**TEXTO DEL DOCUMENTO**.
================================

Se fundó la actual República Suiza.
En el
fenómeno americano, como en el suizo, está la marcha de
la independencia a la Federación. Los estados, antes
independientes entre sí, pasaron a ser simplemente
autónomos, dando paso a la absorción de las soberanías
locales por un gobierno central.
Es lo
que, según pudo expresar claramente el “premier”
italiano, se acaba de decidir en Europa. Entre Francia y
Alemania, Italia y Holanda, etc., no habrá en adelante
los abismos que han existido hasta ahora, sino sólo la
línea de demarcación de interés casi exclusivamente
administrativo que existe entre Ohio y
Massachusetts,
Rio [de Janeiro] y São Paulo, o Lucerna y Friburgo.
Como
puede verse, se trata de un evento inmenso. Son naciones
que desaparecen después de haber llenado el mundo y la
historia con el resplandor de su gloria... y un nuevo
Estado Federal que aparece, cuyo futuro no es fácil de
predecir.
Viabilidad del nuevo plan
El primer
obstáculo para la plena realización del plan —que de
momento sólo existe sobre el papel, como el Ejército del
Atlántico y otras cosas por el estilo— reside en una
probable guerra mundial. Nadie puede predecir lo que
sucederá con esta Federación en ciernes durante la
guerra y después de ella. Puede que se consolide
definitivamente, o que se consuma en el fuego, sin que
se note siquiera el rastro de sus cenizas.

================================

**TAREAS**.
[1] En el texto sobre la federación europea, ¿cuál es el primer obstáculo para la plena realización del plan?
[2] Escribe la continuación del texto sobre la federación europea a partir de su última oración.

**CONTENIDO DE DATOS**.
================================

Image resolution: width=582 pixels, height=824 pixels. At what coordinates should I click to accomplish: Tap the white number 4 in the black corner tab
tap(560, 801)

================================

**RESPUESTAS ESPERADAS**.
[1] Una probable guerra mundial.

[2]
Incluso
si nos abstraemos de la guerra, surgirán otras
dificultades. Una Federación que pretende
pasar la esponja sobre tantos
siglos de historia no puede, obviamente, ser construida
sólo por un grupo de políticos y hombres de gabinete,
mediante la firma de un tratado. Es necesaria una larga
campaña de propaganda entre los pueblos de la
federación, para que tomen conciencia de que, por encima
de los bloques nacionales en los que se sienten
integrados por lazos que están en la masa de la sangre y
son fáciles de percibir, hay un conjunto federal
abstracto, que no está en la masa de la sangre sino sólo
en la tinta con la que se ha escrito un tratado. Y hasta
que no se forme esta conciencia claro es que el nuevo
organismo no empezará a tener una vida natural y
real. Sin embargo, ahí no radica la verdadera
dificultad. El hombre contemporáneo, despersonalizado,
agotado, desorientado por la confusión reinante,
viviendo en la dependencia mental —a la que se entrega
tan gustosamente— de la prensa, la radio, la televisión,
[la internet, diríamos hoy], etc., puede ser fácilmente persuadido de cualquier cosa.
Hay técnicos que fabrican en sus almas “conciencias” de
cosas reales o irreales, que nunca estuvieron
efectivamente en la mente del público, con la facilidad
con la que los cirujanos injertan en un organismo humano
un trozo de carne, un dedo o un ojo que hasta ahora era
absolutamente extrínseco a él. El peligro reside más
bien en la formación de corrientes nacionalistas en
algunos países “federados”. Pero esto todavía no parece
factible. Una humanidad que cada día está más ávida de
alimentos, tranquilidad y placeres, no es naturalmente
propensa a entusiasmarse por sí misma a favor de un
nacionalismo de cualquier tipo...
Así,
resumiendo nuestra impresión, todo indica que, salvo
una guerra, ningún hecho natural detendrá el
establecimiento de la Federación. Tanto más cuanto
que sus dirigentes ya han declarado oficialmente que
sabrán caminar paso a paso, ensamblando poco a poco
las piezas del nuevo organismo, y partiendo
juiciosamente de los cimientos.
¿Es la Federación una novedad?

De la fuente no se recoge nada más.